February 2024

New Embedding Models

  • We now support embedding generation using OpenAI’s text-embedding-3-small and text-embedding-3-large models.

  • To define the embedding model, utilize the embedding_model parameter in the POST body for the /embeddings and other API endpoints. By default, if no specific model is provided, the system will use OPENAI (the original Ada-2).

  • Find more details on the models available here.

Return HTML for Webpages

  • presigned_url field under user_files_v2 now returns a pre-signed URL to the raw HTML content for each web page.

  • parsed_text_url field still returns a pre-signed URL for the corresponding plain text.

  • Find more details here.

Return Websiate Tags in File Metadata

  • file_metadata field under user_files_v2 now returns og:image and og:description for each web page.
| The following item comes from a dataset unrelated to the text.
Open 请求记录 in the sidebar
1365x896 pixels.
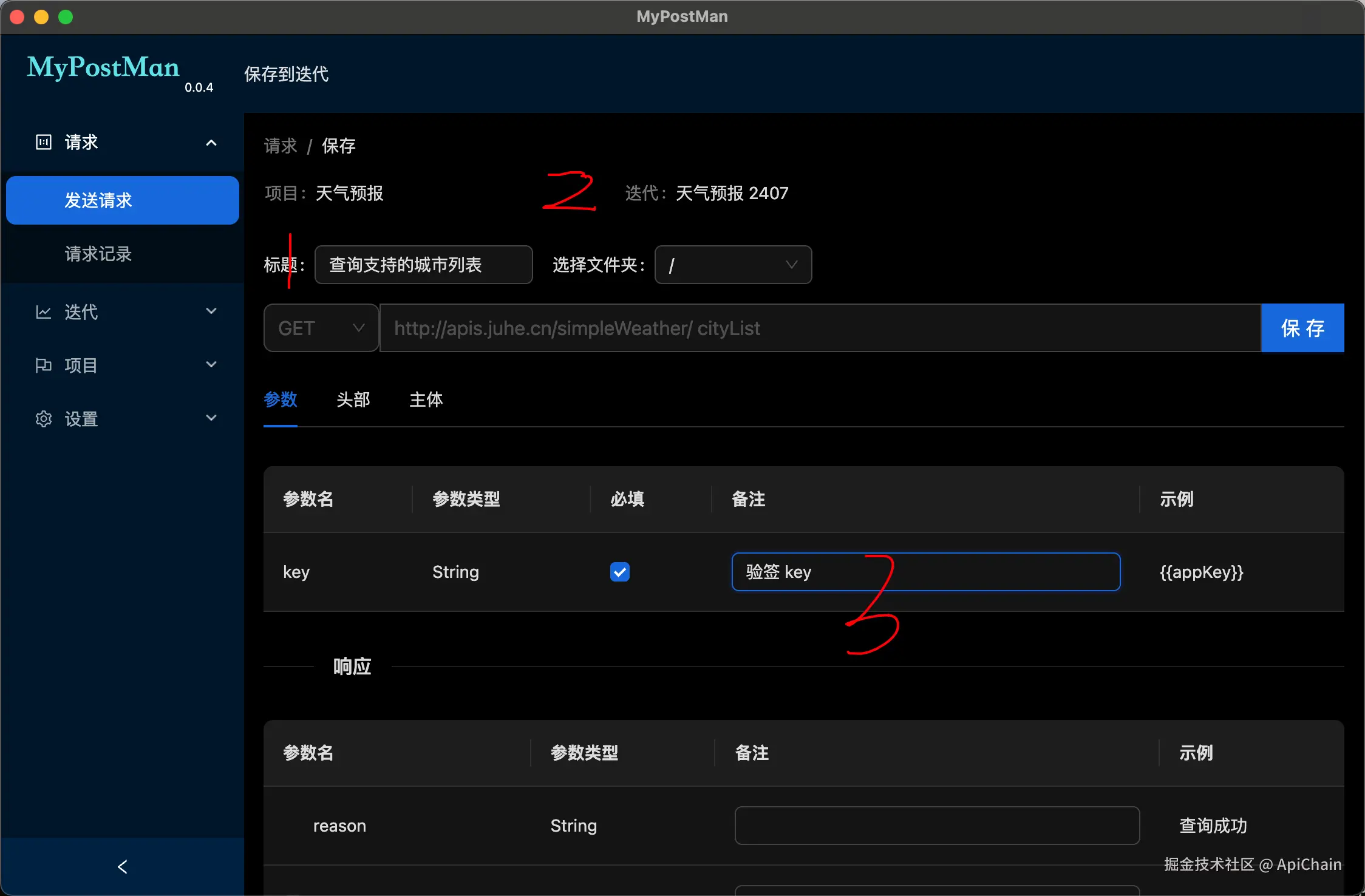[98, 254]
  • Find more details here.

Omit Content by CSS Selector 

  • You can now exclude specific CSS selectors from web scraping. This ensures that text content within these elements does not appear in the parsed plaintext, chunks, and embeddings. Useful for omitting irrelevant elements, such as headers or footers, which might affect semantic search results.

  • The web_scrape request objects supports a new fields:

  •  css_selectors_to_skip: Optional[list[str]] = []

  • Find more details here.

JSON File Support

  • We’ve added support for JSON files via local upload and 3rd party connectors.

  • How It Works:

    • The parser iterates through each object in a file and flattens it. Keys on the topmost level remain the same, but nested keys are transformed into the dot separated path to reach the key’s value. Each component of the path can either be a string for a nested object or integer for a nested list.

    • max_items_per_chunk is a parameter that determines how many JSON objects to include in a single chunk.

    • A new chunk is created if either the max_items_per_chunk and chunk_size limit is reached. For example:

      • If each JSON object is 250 tokens, chunk_size of 800 tokens and no max_items_per_chunk set, then each chunk will contain 3 JSON objects.

      • If each JSON object is 250 tokens, chunk_size of 800 tokens and max_items_per_chunk set to 1, then each chunk will contain 1 JSON object.

  • Learn more details here.